Many of those team members stayed in New York for nearly the entire six-week period at the InterContinental New York Barclay.

Moorhouse went home to Ponte Vedra, Fla., for just two weekends from mid-July through last week when the deal was closed.

Members of the TV team worked out of rented office space on 56th Street, between Park Avenue and Lexington Avenue, which was an addition to some permanent office space the tour leases in the same building.

From that third-floor office, the tour worked through minimal snags, except when it came to the new digital initiatives it sought.
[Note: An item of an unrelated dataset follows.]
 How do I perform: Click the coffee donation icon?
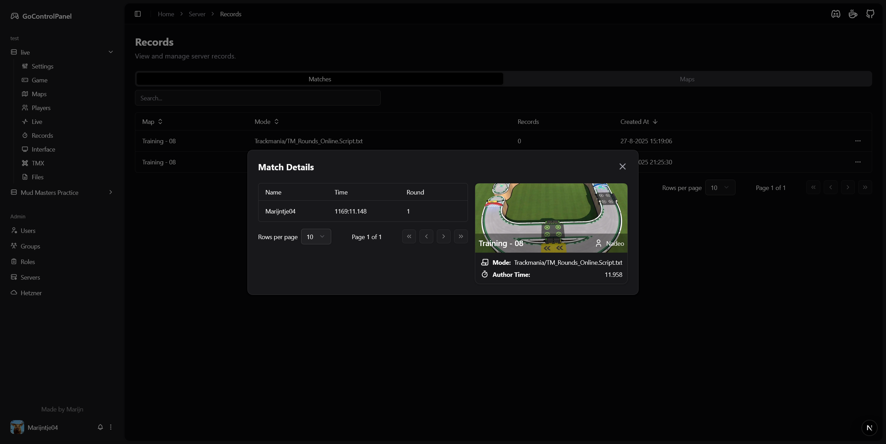point(853,14)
Pushing to become the most progressive property in the digital space, Finchem launched a bid to take golf beyond its traditional limits of broadcast TV.

The tour and the networks agreed that the TV broadcasts will be simulcast on other platforms, including online, smartphones and tablets.

PGATour.com will be one of the homes for the simulcast, but other applications will be developed.
When NBC has the tournament, the broadcast will run on NBCsports.com, while CBS’s tournaments will be broadcast on CBSsports.com. The tour and the networks are considering other possible online outlets.

Other revenue-related details still must be worked out. It hasn’t yet been determined if all of the advertising from the TV broadcast will run on the simulcast, or if those units will be sold separately. And if they are sold separately, who sells it and how will the revenue be split?

What Moorhouse does know is that the tour’s title sponsors will maintain their same position in the simulcast, as will FedEx, the tour’s umbrella sponsor.

The tour is not contemplating a subscription model for the live tournament simulcasts, but there could be some unique premium programming that is sold digitally.

Many of those questions will be answered in the next year as the tour works through another important negotiation with Turner Sports for the tour’s digital rights. Turner’s deal expires in 2012, and Moorhouse indicated that those rights will go to the open market.